If the breakdown of roles are unbalanced, then tackle this issue but don't have a go at him messing up doing something you normally do something which if it mattered so much to you, you could have prevented by keeping the jumper somewhere he would never have flthought of considering putting in the washing machine.

BertrandRussell · 26/03/2019 13:14

“I'd be having words with the MiL - the only reason her beloved son is only trying his best is because she clearly didn't get him to read the care labels and teach him how to do laundry properly.”

Tell this is a joke. Please tell me this is a joke?
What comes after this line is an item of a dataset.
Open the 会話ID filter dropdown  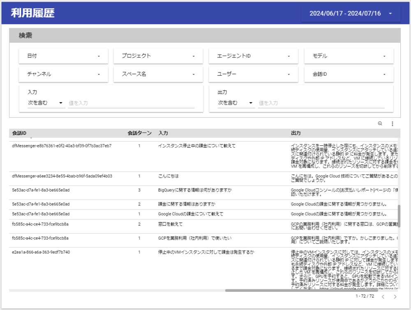(x=349, y=75)
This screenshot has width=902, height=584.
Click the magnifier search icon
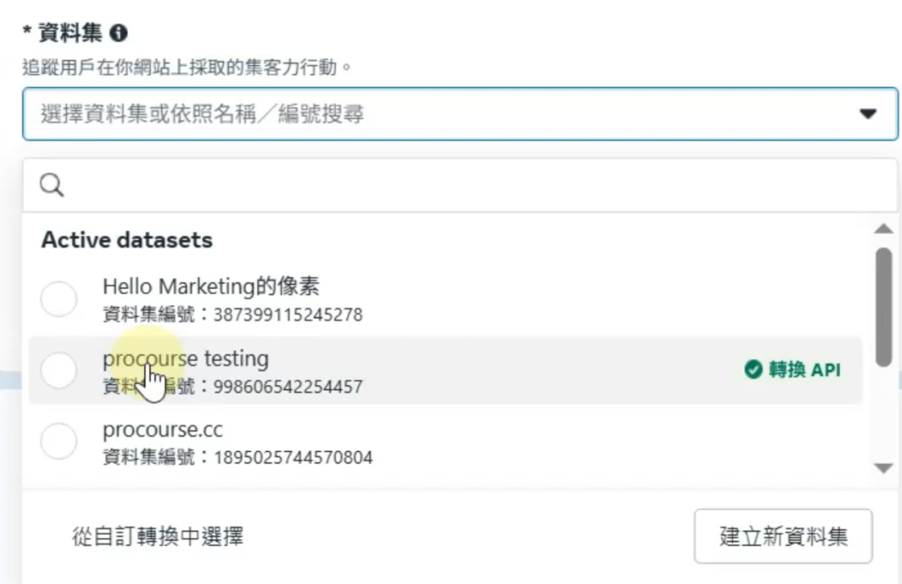click(x=52, y=185)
Drogosnextwife · 26/03/2019 13:57

I'd be having words with the MiL - the only reason her beloved son is only trying his best is because she clearly didn't get him to read the care labels and teach him how to do laundry properly

Well if you can't blame the wife blame the mother eh?
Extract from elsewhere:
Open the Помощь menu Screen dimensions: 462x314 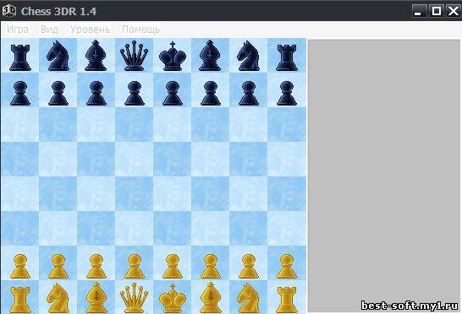tap(140, 30)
AmIRightOrAMeringue · 26/03/2019 14:00

Hi OP

I think theres two separate issues - the jumper is an accident, even if someone is great at washing they can still make mistakes and overlook things. I love cooking, I'm a good cook, and I still burn things sometimes especially if the kids are around and I'm distracted.

The main issue seems to be the dependence on you and you having to leave instructions for him. It sounds like you're frustrated he doesn't do his share in the house? Have you spoken to him about it and him taking on more of the mental load?
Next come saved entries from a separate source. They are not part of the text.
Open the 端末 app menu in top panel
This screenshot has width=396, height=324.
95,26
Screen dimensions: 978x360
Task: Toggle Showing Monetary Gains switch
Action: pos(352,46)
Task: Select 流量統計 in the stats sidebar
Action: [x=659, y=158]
Lizzie48 · 26/03/2019 14:52

I'd be having words with the MiL - the only reason her beloved son is only trying his best is because she clearly didn't get him to read the care labels and teach him how to do laundry properly

^Always it has to be a woman who is responsible. It can't possibly be the case that the man made a stupid mistake??

WhatchaMaCalllit · 26/03/2019 21:41

@BertrandRussell - Nope. Not a joke.
@Drogosnextwife - I've read countless posts on MN where posters have complained that DH/DP is useless at X chore and the responses I've read have been in the vein of "Well, if he had been shown how to do it before he moved in with you/before you got married, he wouldn't be useless at it" or "perhaps he is only useless at X chore because he doesn't want to do it. Do it well, you'll be asked to do it again. Do it badly, you'll never be asked to do it again". He may have decided to go down the path of the latter here. I'm not apportioning blame to the MiL entirely here but as she was the one who made the comment to the OP, then she should have some of the responsibility of perhaps not showing her son how to use a washing machine, read care labels, follow washing instructions, no??
@Lizzy48 - a mother is responsible for helping to rear her son isn't she? Just as she would be for a daughter too? Just as a father would be. The FiL didn't make the comment to the OP, it was the MiL. Isn't this one of the responsibilities of passing on a skill to her son? Her son ruined the OP's jumper so that is the viewpoint/position I'm looking at the situation from.
I'm not anti women. I'm not about "women's work" and "men's work" and going down that particular rabbit hole. It's just an impression I got from the opening post and my thoughts about it.

Drogosnextwife · 26/03/2019 21:58

Isn't this one of the responsibilities of passing on a skill to her son?

What, reading a label on a jumper? No I would say that probably comes with common sense when you become an adult. I don't remember my mother ever showing me how to do a washing, I still manage every day but I've still managed to ruin a few bits of clothing.

GPatz · 26/03/2019 22:08

He can't win - does the washing & makes a mistake, gets grief, doesn't do the washing gets grief.

Well, practice makes perfect.

Lizzie48 · 26/03/2019 22:10

I don't think my MIL trained my DH to do the washing. She just did it. But he's actually very good at it. Because he lived for years on his own, and obviously he needed to dress appropriately for work, and that means making sure his clothes are clean.

A washing machine isn't that difficult to figure out, surely??